Y por último, y quizás más importante: la selección, cuando no le ganaba a nadie, era “el equipo de Tenfield”. Hoy, que nos viene llenando de orgullo desde hace seis años, es el equipo de Tabárez o, incluso, de todos y todas (o casi). Que la empresa que maneja los hilos del fútbol uruguayo no haya sido capaz de apropiarse de los logros del seleccionado nacional, pese a que –suponemos– la apoya tanto o incluso más que antes, es otra gran pelea perdida por Casal, Gutiérrez y los suyos.
Por más editoriales bizarras que Garrido publique en su página web, por más que Romano desafine de la emoción en cada gol, por más que Scelza nos repita hasta el hartazgo “¡qué lindo es ser uruguayo!”, a nadie se le ocurre vincular el éxito de Tabárez con la gran “T”. Mucho menos se permiten arriesgar que tal o cual jugador es citado por imposición. Sin embargo, hasta no hace tanto tiempo, era vox pópuli que la selección la armaba Casal. Hoy nadie duda que la arma Tabárez, aunque pueda costar entender la inclusión o exclusión de tal o cual jugador, y aunque sepamos que se va a molestar si se lo preguntamos en una conferencia de prensa.
Seguramente sea injusto, pero Tenfield y la justicia no siempre han ido de la mano.

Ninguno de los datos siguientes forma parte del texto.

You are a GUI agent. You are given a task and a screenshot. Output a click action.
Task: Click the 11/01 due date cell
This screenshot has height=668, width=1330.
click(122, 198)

Apoyo crítico. Supongo que si Tabárez no se fue hace rato a su casa a disfrutar de sus nietos es porque –además de que debe disfrutar de su trabajo– intuye que aún no ha surgido nadie capaz de lograr mantener la llama encendida. El riesgo de que lo logrado se derrumbe ni bien dé un paso al costado está latente. En particular por ser nuestro fútbol un universo no siempre gobernado por el sentido común.

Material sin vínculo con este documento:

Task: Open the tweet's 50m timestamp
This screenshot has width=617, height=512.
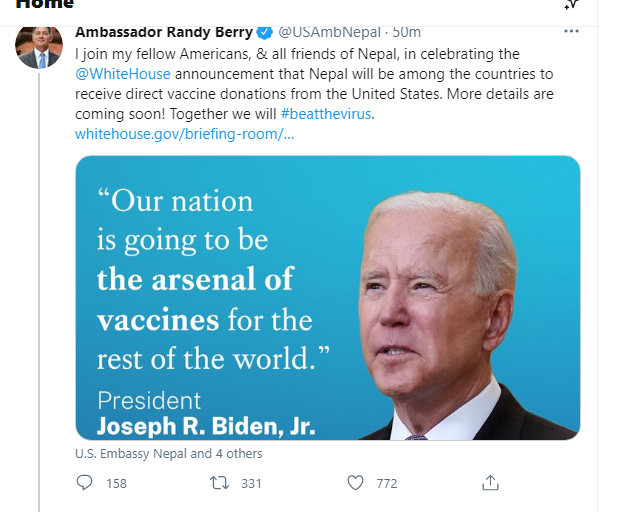Action: click(407, 31)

Pero mientras eso no suceda, además de disfrutarlo, debemos aprender a convivir con la necesidad de defender su obra cuando no esté. Y eso no supone aplaudir todo lo que haga ahora que ganamos, porque eso nos llevaría a criticarlo con saña cuando nos toque perder. Desde el lugar que nos toque, ya sea el de aficionados, o periodistas, o actores directamente involucrados con el fútbol, todos debemos cumplir nuestro rol de una manera funcional al proyecto.
Porque, por más que para Tabárez el entrenador siempre sabrá más que los hinchas y los periodistas, todos y todas quienes sentimos agradecimiento para con su obra estamos dispuestos a no prestarle atención a sus enojos en las conferencias de prensa, y a otras frases que pueden empañar su imagen.
El entrenador de la selección está obligado a lidiar con preguntas poco inteligentes y hasta reiterativas, del mismo modo que los hinchas y los periodistas debemos acostumbrarnos a que nuestro equipo nunca podrá jugar como el Barcelona. Así como es plenamente consciente de las debilidades de su equipo, Tabárez haría bien en asumir que nuestro periodismo deportivo no es muy proclive a las preguntas inteligentes, y aprender a vivir con ello. El periodista que pregunta por qué no cita a Polenta puede no estar intentando desestabilizar: puede no tener nada mejor que preguntar.
Si esa es la principal crítica que podemos hacerle a su gestión, será que tan mal no lo ha hecho.